Third, the withdrawal left Afghanistan unattended, showcasing the cold and cruel part of the U.S. realism in its foreign policy. Democracy is America’s tool of choice, so the Afghanistan experience will only weaken U.S. credibility in Europe and increase European concerns about supporting the U.S. in hosting the Summit for Democracy.
More important, the actions of the Biden administration have sped up the EU’s pursuit of strategic autonomy. The Afghan crisis and the AUKUS arrangement once again have proved that while the U.S. has not wavered in its commitment to NATO, its shift of strategic resources to the Indo-Pacific region is inevitable. The U.S. is no longer willing to be too involved in the surrounding regions of Europe, such as the Middle East and North Africa.
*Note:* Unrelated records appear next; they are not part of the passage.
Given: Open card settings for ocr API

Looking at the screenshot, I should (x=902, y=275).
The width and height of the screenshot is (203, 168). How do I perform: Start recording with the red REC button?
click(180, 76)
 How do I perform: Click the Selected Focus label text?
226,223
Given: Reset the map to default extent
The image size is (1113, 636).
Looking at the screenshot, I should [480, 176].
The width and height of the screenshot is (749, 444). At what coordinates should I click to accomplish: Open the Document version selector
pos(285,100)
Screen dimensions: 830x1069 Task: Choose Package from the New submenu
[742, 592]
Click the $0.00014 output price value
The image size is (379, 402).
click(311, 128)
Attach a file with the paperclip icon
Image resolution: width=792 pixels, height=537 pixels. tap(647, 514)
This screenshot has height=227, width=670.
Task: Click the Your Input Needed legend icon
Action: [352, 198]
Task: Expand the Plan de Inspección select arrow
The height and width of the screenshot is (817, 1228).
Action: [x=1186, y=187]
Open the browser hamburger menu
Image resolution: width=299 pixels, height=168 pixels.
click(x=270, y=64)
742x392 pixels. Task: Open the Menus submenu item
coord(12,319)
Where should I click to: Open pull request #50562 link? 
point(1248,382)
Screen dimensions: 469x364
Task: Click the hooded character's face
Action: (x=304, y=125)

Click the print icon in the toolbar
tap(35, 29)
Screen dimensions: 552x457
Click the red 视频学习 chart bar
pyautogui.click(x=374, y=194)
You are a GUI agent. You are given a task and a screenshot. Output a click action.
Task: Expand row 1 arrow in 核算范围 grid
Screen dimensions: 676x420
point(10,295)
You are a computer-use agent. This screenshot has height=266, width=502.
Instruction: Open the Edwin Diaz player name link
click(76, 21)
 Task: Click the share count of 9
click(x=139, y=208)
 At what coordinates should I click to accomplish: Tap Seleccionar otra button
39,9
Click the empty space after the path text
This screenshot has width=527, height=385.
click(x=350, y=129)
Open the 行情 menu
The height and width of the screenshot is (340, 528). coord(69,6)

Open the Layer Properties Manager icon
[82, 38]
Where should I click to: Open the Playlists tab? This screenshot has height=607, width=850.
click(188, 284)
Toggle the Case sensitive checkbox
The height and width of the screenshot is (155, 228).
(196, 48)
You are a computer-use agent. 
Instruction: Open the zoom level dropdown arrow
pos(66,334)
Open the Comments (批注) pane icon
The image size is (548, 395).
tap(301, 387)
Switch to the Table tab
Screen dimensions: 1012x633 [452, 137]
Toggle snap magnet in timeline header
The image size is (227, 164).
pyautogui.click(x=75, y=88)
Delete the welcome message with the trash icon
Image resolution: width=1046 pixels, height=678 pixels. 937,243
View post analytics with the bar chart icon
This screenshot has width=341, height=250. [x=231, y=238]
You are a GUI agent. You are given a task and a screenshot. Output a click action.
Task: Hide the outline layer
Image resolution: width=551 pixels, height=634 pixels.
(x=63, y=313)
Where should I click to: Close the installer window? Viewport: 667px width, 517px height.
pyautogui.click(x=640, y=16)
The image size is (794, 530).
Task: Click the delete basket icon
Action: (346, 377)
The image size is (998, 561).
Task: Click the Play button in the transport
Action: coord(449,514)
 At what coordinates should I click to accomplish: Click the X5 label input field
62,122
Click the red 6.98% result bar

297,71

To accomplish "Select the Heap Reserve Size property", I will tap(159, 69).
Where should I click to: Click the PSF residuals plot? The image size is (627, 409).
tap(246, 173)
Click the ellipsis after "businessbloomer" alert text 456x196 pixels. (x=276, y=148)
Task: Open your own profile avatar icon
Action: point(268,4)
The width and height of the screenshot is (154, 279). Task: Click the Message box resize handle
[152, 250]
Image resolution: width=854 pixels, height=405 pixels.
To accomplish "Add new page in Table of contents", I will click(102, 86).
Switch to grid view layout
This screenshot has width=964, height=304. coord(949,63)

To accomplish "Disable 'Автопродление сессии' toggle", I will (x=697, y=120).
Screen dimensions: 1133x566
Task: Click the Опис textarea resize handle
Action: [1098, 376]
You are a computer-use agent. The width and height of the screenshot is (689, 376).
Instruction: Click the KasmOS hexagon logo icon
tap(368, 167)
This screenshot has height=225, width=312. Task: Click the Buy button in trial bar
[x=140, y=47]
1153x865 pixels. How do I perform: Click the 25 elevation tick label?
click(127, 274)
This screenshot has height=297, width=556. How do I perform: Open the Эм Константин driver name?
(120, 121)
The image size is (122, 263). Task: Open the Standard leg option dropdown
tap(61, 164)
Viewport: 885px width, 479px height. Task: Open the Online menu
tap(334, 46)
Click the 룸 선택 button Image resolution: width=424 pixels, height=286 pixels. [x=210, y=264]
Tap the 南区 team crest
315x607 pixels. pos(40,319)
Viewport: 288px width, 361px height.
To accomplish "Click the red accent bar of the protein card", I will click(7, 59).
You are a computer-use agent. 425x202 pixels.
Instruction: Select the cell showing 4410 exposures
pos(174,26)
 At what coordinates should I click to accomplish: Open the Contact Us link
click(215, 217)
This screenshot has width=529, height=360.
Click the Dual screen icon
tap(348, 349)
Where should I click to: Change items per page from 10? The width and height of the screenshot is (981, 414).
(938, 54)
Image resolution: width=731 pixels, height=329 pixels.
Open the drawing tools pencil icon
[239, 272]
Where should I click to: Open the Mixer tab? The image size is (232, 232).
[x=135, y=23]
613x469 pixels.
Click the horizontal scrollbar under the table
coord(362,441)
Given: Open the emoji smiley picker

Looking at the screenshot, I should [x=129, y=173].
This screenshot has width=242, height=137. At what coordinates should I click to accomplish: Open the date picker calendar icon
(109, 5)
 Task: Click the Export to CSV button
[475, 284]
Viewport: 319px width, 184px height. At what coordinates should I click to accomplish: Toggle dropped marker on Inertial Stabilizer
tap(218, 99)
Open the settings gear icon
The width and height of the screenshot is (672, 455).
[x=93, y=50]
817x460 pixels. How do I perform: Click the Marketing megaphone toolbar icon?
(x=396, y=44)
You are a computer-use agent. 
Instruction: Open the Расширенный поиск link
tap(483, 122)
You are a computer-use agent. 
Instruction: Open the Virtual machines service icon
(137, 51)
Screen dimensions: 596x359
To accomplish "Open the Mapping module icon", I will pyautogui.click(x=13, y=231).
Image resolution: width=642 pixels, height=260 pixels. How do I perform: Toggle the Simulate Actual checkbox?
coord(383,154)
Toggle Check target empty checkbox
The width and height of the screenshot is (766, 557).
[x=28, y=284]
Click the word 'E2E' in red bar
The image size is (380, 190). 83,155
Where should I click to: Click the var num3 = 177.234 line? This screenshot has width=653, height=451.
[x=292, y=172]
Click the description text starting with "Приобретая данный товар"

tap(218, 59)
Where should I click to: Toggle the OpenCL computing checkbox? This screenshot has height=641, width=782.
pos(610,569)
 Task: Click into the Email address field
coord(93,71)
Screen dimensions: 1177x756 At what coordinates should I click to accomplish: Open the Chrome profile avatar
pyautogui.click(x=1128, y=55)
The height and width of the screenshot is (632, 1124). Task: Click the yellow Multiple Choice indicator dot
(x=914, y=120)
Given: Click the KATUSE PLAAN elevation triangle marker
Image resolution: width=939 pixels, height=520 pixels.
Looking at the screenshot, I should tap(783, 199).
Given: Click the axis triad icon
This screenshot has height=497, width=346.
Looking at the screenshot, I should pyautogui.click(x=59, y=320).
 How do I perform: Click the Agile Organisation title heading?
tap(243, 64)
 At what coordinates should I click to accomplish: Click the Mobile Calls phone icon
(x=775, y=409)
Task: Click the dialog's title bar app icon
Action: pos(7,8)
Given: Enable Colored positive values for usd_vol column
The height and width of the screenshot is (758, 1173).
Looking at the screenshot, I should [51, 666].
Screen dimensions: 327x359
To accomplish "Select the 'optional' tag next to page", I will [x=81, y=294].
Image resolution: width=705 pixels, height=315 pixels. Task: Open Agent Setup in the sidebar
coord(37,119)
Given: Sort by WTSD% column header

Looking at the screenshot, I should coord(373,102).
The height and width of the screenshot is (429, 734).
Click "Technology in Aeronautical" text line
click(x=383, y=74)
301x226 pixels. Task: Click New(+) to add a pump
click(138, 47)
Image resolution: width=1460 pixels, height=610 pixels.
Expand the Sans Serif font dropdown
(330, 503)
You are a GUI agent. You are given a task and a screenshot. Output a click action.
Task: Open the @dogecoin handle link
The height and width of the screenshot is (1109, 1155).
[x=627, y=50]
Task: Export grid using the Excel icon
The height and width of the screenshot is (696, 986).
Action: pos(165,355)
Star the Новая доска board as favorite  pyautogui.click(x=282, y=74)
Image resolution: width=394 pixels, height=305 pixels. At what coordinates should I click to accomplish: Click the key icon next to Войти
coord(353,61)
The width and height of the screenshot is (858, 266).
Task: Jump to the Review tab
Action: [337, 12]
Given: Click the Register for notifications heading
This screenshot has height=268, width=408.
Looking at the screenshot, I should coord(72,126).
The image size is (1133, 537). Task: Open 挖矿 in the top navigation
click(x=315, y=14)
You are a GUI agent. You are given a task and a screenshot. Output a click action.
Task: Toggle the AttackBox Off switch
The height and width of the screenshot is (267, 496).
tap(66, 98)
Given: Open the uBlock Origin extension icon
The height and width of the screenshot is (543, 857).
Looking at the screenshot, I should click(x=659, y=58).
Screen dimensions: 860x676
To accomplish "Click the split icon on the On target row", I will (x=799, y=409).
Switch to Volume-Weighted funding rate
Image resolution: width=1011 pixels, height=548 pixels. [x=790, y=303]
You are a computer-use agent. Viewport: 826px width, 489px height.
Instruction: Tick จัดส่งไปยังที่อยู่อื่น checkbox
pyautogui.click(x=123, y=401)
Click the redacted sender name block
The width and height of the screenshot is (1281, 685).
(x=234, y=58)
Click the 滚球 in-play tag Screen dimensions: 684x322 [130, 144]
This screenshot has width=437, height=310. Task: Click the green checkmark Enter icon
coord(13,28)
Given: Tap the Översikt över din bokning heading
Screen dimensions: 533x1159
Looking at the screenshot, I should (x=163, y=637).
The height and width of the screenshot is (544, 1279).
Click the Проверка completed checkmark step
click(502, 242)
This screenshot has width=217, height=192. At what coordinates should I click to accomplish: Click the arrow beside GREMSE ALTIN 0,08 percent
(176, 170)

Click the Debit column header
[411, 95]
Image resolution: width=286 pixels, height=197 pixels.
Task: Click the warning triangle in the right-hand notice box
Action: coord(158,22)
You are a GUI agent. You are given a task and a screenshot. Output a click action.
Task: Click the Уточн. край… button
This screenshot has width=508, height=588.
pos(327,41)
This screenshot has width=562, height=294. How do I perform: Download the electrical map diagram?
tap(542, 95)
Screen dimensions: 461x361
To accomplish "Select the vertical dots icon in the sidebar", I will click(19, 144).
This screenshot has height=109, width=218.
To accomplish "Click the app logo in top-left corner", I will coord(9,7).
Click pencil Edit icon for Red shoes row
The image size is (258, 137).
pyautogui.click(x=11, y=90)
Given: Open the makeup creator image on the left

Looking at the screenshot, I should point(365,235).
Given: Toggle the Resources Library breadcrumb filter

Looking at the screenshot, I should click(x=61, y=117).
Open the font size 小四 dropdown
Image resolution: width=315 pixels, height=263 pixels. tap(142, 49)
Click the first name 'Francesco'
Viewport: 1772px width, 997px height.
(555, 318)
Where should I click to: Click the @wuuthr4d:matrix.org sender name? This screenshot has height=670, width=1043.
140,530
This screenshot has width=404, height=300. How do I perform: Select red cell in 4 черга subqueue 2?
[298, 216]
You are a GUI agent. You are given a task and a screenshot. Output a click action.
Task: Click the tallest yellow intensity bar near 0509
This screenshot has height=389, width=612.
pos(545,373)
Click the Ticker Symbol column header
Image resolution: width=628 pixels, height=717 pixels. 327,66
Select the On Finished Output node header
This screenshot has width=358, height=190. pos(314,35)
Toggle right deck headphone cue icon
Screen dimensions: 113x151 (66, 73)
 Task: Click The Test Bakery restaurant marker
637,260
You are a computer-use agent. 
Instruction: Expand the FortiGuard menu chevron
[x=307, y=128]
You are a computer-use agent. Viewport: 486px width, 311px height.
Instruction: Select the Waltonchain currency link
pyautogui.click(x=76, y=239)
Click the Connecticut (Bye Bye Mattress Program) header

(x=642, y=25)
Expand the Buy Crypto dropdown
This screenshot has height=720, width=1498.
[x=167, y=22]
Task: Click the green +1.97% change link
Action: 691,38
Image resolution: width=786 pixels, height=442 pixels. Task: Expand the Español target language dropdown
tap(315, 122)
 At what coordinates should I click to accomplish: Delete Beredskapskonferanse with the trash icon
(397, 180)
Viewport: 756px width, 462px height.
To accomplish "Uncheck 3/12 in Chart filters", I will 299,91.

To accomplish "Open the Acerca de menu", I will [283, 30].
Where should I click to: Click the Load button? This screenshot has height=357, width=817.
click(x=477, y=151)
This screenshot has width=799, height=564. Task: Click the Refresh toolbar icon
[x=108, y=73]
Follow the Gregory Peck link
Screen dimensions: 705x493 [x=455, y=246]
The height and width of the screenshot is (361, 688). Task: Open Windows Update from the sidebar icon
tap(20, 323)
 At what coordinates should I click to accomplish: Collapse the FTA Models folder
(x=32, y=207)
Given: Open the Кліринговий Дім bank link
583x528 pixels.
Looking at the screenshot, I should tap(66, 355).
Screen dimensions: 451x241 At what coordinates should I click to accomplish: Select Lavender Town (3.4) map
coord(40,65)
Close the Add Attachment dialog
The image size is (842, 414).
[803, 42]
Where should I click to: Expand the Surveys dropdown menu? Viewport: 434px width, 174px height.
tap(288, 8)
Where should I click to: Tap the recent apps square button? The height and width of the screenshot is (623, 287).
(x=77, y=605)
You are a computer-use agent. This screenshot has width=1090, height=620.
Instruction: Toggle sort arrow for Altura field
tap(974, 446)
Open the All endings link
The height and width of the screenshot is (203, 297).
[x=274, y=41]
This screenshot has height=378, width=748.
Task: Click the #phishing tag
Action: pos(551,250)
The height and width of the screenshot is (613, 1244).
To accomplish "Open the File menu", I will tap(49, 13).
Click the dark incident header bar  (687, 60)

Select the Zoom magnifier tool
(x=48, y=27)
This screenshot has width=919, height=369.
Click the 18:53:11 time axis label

The Afghan crisis also exposed Europe’s deep dependence on the U.S. when it comes to security. After the U.S. announced that it would withdraw its troops, the UK attempted to organize a multinational coalition to retain a small military force to stabilize the situation. Yet it received little response. Moreover, Europe could not evacuate its nationals without military help from the United States. The strategic dependence on the U.S. requires the EU to seek further strategic autonomy and step up its capacity for self-protection.
In short, the withdrawal is another wake-up call to Europe. The situation in Afghanistan proved that Europe lacks strategic vision and is dangerously dependent on the United States, which may spur a new round of profound adjustment in transatlantic relations.